ARTICLE AD BOX
Siapa nan sudah ikut tren 'What's my curse' di media sosial? Melalui tren ini, warganet membagikan 'kutukan' hasil berbincang dengan chatbot ChatGPT nan merujuk pada emosi alias kebiasaan negatif pribadi dalam hidup. Ini seakan menjadi arena refleksi diri untuk menjadi lebih baik.
Psikolog klinis Salma Ghina Sakinah Safari menuturkan tren ini mempunyai potensi pecandu refleksi nan negatif. Selain itu, ini juga kurang akurat, sehingga mempunyai potensi untuk menyesatkan.
"Terlalu sering mencari makna dari chatbot bisa membikin orang berjuntai untuk pengesahan diri," ujar Ghina ketika dihubungi detikaicom, Senin (29/7/2025).
ADVERTISEMENT
SCROLL TO CONTINUE WITH CONTENT
"Tidak semua 'kutukan' nan disebutkan relevan secara psikologis alias berasas konteks pribadi," sambungnya.

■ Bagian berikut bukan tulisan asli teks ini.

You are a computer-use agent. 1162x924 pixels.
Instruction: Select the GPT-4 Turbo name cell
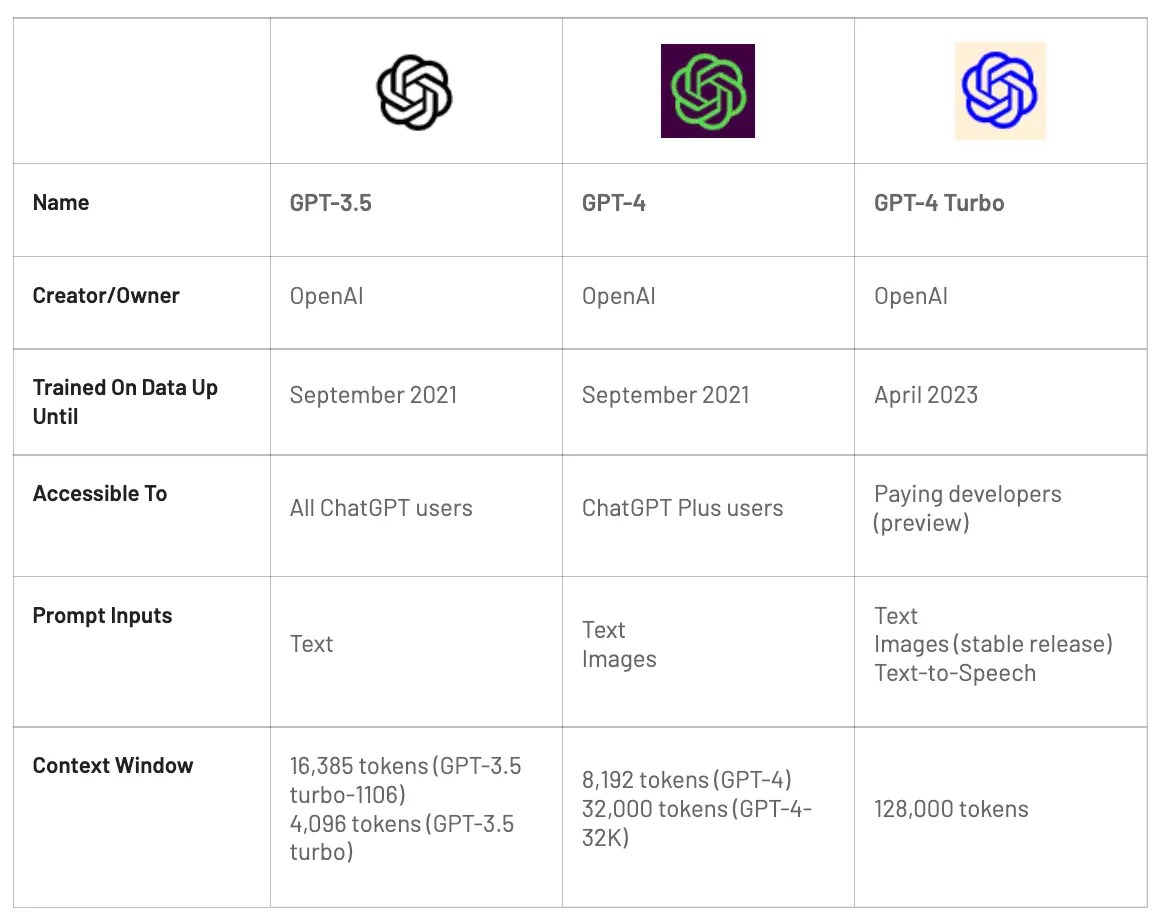coord(939,203)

Meski demikian, tren ini juga mempunyai sisi positif. Menurutnya, ini menjadi langkah awal untuk seseorang mulai merenung alias berbincang dengan diri tentang kepribadian dan perasaan.
Ini juga bisa menjadi langkah kondusif untuk mengekspresikan diri untuk membuka pembicaraan tentang emosi tanpa terlalu serius.
"Ini juga memunculkan rasa 'terlihat' dan terhubung. Apalagi jika hasilnya dibagikan di media sosial, ada rasa bahwa 'aku nggak sendirian merasakannya'," sambung Ghina.
Suka Curhat ke ChatGPT, Normal alias Gangguan Psikologis?
Menurut Ghina, normal alias tidaknya seseorang nan curhat dengan ChatGPT tergantung dari tujuan dan frekuensi. Jika, seseorang sekedar mau meluapkan pikiran alias mencari saran awal sebelum ke profesional, ini bisa dianggap kondusif dan normal.
Namun, jika kebiasaan ini sudah mulai menggantikan peran manusia, kondisi ini mungkin kudu diperiksa.
"Jika seseorang mulai menggantikan peran manusia (teman, keluarga, alias terapis) dengan chatbot, alias merasa lebih nyaman berbincang dengan AI daripada manusia, ini bisa jadi tanda keterisolasian emosional," katanya.
Ghina mengingatkan ChatGPT tidak menyimpan info pengguna secara personal, sehingga krusial untuk tidak membagikan info pribadi dan sensitif. Selain itu, chatbot artificial intelligence (AI) juga tidak bisa menggantikan peran ahli psikologis.
"Chatbot bukan pengganti profesional, jadi jangan dijadikan sumber pemeriksaan alias terapi," tandas Ghina.